Each winter, some regions brace for major weather events and blizzards that can dramatically affect local and national economies. Some storms bring with them dangerous travel conditions, public and private business closings, and a healthy dose of media coverage.
The National Oceanic and Atmospheric Administration’s National Climatic Data Center houses a database of weather events and climate extremes helping reporters analyze how weather events and economic indicators correlate.
Here are some areas to explore:
Harsh weather can impact retail sales and gross domestic product during the winter. Analysts and reporters have cited poor weather as reasons consumers stay in and stop spending. But is that true?
A few sources to help you find out: The U.S. Department of Commerce’s Bureau of Economic Analysis releases a quarterly report on GDP, organized by industry. Check the data in your region for the winter quarters and see how retail stacks up. The Wall Street Journal explored correlations for several years nationally.
One example: In 2015, some media outlets reported a slow Q1 GDP and cited weather events as a potential culprit.
On the positive side, do other retail sectors notice an increase in sales to meet specific weather-related needs? Other reporting ideas include:
- Check with home improvement retailers and hardware stores for information on sales of items such as plows, shovels and ice melters.
- Research whether sports outfitters see sales of winter gear increase ahead of a big snowstorm.
- Reach out local businesses and ask whether they see periodic increases in sales during blizzards or other weather events that look dramatically different to sales of prior weeks and following weeks?
- Do purchases of these specialty items help to mitigate any overall negative impact of shoppers staying indoors?
- Ask consumers: When trapped indoors, does their spending stop entirely, or does it merely shift online?

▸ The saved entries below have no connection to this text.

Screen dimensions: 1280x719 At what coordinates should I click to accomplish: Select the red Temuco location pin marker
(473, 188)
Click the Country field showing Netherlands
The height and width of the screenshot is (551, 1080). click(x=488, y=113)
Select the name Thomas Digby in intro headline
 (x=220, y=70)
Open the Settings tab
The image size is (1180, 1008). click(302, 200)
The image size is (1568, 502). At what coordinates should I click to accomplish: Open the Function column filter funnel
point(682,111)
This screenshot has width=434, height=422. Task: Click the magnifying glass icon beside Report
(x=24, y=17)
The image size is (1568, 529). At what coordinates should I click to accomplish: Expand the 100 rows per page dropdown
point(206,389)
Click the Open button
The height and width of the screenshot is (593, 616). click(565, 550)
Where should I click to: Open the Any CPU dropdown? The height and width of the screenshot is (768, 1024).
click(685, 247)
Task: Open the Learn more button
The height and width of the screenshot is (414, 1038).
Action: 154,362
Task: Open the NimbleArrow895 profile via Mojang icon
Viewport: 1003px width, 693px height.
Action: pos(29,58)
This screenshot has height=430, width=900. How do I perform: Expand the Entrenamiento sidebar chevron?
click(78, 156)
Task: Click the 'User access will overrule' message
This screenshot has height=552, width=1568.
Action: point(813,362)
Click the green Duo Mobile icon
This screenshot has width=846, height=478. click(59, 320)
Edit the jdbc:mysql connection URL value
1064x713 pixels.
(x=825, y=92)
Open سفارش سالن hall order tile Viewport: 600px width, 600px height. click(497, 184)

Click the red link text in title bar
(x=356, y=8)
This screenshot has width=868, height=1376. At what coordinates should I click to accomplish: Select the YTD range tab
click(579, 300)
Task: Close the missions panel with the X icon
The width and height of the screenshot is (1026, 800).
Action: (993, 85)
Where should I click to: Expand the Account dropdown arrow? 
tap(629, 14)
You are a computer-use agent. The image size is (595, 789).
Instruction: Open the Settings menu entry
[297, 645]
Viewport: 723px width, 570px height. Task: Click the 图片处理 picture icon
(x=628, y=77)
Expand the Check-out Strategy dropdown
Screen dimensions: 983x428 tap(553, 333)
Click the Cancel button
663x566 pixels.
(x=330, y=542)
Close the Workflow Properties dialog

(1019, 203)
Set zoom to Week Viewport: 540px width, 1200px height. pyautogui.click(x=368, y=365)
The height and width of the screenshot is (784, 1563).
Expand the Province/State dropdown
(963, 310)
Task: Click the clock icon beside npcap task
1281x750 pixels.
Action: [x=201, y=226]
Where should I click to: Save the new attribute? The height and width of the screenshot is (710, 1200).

While traveling can stress out passengers, airlines are constantly handling circumstances outside their control — inclement weather, dangerous flying conditions, delayed and even canceled flights. In years past, Global Eagle Entertainment (formerly MasFlight), a media and information company for the travel industry, evaluated flight and operational data for airlines. The group estimated storms in the 2014/15 winter cost the airline industry nearly $200 million.
Canceled and delayed flights can have a ‘snowball’ effect on the entire travel and hospitality industry. Reporters should also reach out to local hotels, convention centers or tourism departments to find out if local stays and events were affected by weather.
Insurance and Auto
The Reynolds Center reported in 2014 and 2015 on a slew of winter storms and their impact on drivers and their insurance companies as potential money stories. Compare the dates of safety and accident reports in your community with the dates of weather reports and safety advisories. Also, talk with local insurance agents and companies to explore increases in claims and premiums following extreme weather events. According to a recent release, the Insurance Information Institute noted that winter storms caused 7 percent of the total U.S. insured “catastrophe losses” between 1995 and 2014.